DRV Masters-Championat Werder/ Havel 26./27.06.2010
Als Fan angereist, - mit Medaille zurückgekommen.
Freitagabend bin ich mit Judith und Ute vom RV Wandsbek nach Berlin gefahren, um meine Eltern zu besuchen und die Mädels auf der Regatta in Werder zu unterstützen. Ein nettes Wochenende: Eltern, Freunde und Regatta in einem Abwasch. Als gegen 22 Uhr Katrin von Hanseat anrief und fragte, ob ich für ihre kranke Zweierpartnerin im Frauenvierer mit den Wandsbekerinnen und im Mix-Vierer mit Matthias (Hanseat) und Martin (RV ARGO Aurich) einspringen kann, war ich froh, dass ich zur Sicherheit doch Rudersachen eingepackt hatte. Meine 6 Runden beim Staffelrudern am WE davor konnte man als Vorbelastung verbuchen und Vierer fahren mit Judith und Ute ist diese Saison eh viel zu kurz gekommen.

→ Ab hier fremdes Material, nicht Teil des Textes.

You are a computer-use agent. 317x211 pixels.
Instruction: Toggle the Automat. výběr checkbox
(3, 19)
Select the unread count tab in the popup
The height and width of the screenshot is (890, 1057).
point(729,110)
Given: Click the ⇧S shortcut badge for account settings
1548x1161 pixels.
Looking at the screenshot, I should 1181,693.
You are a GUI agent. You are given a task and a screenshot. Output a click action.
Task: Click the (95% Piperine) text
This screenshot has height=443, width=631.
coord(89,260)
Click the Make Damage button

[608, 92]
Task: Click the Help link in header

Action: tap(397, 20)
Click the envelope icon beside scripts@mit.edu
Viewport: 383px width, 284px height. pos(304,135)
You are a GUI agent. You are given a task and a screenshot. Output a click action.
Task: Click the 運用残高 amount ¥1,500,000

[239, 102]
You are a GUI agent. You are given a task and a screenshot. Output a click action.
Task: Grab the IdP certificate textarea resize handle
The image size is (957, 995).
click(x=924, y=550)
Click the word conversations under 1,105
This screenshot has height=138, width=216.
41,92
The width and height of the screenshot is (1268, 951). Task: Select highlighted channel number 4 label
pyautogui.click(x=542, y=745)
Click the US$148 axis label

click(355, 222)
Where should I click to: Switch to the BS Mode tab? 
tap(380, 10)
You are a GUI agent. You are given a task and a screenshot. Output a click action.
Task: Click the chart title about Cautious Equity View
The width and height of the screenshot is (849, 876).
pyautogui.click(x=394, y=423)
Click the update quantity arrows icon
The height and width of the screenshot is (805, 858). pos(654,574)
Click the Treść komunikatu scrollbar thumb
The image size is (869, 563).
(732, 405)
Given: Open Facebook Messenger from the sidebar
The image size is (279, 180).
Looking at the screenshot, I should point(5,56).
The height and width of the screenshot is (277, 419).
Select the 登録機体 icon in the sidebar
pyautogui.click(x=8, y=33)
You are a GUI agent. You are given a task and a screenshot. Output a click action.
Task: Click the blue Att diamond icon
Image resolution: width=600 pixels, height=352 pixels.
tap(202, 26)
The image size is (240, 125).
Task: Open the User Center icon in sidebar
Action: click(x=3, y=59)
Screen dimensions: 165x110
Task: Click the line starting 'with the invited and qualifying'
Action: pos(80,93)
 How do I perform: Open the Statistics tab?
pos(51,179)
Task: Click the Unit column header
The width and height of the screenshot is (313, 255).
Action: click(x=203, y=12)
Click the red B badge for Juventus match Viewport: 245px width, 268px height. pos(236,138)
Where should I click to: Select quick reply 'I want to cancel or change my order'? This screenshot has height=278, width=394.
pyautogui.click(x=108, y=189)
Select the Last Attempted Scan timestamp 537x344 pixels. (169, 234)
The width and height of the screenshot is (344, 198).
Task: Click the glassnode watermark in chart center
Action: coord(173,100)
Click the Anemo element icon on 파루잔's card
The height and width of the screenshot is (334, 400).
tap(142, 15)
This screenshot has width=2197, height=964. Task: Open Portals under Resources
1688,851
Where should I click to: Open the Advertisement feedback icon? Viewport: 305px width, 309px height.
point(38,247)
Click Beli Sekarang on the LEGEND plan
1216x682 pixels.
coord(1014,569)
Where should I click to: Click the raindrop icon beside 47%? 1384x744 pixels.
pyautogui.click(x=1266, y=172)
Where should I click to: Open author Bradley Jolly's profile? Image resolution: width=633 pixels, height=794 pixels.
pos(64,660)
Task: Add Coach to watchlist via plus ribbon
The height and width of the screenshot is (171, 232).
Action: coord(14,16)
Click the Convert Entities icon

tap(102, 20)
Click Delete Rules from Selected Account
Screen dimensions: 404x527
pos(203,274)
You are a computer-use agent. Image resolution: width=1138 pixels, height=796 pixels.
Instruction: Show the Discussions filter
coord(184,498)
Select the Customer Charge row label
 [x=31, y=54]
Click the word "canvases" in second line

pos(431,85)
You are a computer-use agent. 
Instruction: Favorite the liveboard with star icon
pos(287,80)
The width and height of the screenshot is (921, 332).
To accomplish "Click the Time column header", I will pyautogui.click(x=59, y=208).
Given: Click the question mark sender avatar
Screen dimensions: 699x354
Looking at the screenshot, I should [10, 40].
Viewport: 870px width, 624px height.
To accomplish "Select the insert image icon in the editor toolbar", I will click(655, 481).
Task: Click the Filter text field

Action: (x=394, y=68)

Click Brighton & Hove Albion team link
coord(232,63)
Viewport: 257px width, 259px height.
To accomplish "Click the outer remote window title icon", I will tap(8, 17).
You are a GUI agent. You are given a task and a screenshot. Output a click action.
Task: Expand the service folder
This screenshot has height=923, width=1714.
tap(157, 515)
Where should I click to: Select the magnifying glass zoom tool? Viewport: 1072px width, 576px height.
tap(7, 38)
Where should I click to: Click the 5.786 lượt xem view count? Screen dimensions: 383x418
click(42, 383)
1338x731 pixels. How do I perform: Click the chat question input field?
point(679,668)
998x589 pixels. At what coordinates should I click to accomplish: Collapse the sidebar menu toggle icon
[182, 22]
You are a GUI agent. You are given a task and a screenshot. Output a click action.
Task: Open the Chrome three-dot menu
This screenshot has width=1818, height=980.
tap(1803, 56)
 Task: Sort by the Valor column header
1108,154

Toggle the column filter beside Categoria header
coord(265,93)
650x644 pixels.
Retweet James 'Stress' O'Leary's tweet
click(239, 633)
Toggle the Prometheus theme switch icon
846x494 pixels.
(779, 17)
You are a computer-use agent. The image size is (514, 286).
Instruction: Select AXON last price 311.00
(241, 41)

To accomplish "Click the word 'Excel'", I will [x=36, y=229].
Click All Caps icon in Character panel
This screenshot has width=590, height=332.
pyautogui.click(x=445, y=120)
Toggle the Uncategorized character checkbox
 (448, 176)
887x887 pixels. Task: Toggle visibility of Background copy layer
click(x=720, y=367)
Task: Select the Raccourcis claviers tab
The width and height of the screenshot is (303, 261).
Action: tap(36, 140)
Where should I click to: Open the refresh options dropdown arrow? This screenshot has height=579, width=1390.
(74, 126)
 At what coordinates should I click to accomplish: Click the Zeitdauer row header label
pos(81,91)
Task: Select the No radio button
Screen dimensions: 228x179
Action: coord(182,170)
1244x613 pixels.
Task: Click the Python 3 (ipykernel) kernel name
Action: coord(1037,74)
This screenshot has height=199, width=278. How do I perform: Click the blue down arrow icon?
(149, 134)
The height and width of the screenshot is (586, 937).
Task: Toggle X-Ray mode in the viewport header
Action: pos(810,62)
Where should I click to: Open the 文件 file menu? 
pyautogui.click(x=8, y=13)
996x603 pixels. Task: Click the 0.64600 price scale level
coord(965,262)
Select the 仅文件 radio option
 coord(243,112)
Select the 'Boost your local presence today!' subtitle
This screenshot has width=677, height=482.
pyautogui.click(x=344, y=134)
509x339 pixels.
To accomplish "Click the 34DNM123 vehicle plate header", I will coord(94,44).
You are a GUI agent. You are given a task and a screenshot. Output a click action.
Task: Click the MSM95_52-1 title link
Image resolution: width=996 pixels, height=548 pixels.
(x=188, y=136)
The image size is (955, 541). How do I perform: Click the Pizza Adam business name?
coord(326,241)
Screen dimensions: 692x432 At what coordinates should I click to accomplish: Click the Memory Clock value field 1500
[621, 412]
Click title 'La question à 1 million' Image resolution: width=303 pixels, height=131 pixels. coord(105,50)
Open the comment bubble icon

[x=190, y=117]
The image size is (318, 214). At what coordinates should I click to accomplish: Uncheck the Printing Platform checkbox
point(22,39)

Ich sagte zu und freute mich auf die beiden anspruchsvollen Rennen, auf die ich mich natürlich gerne länger als 15 Stunden vorbereitet hätte.
Am Samstag ging es dann mit dem Regionalzug von Berlin nach Werder.
Gute Stimmung am Hanseat-Hänger. Vor lauter Aufregung sind wir Frauen schon eine Stunde vor dem Start auf´s Wasser gegangen. Der Vierer lief überraschend gut. Mit Katrin auf Schlag, dem "Doppelzweier Judith und Ute" im Mittelschiff und mir im Bug, hatten wir eine gute Mannschaftsverteilung vorgenommen.
Im Rennen hatten wir bei einigen Wellen Probleme, sind dann aber ab 500 Metern durch den Druckzehner wieder schön zusammengekommen, trotz Endspurt hat es jedoch nicht mehr gereicht. Mit 3:15,97 min. waren wir aber nur 2,37 sec. langsamer als das Siegerboot. Es hat vor allem sehr viel Spaß und Lust auf mehr Frauenvierer fahren gemacht.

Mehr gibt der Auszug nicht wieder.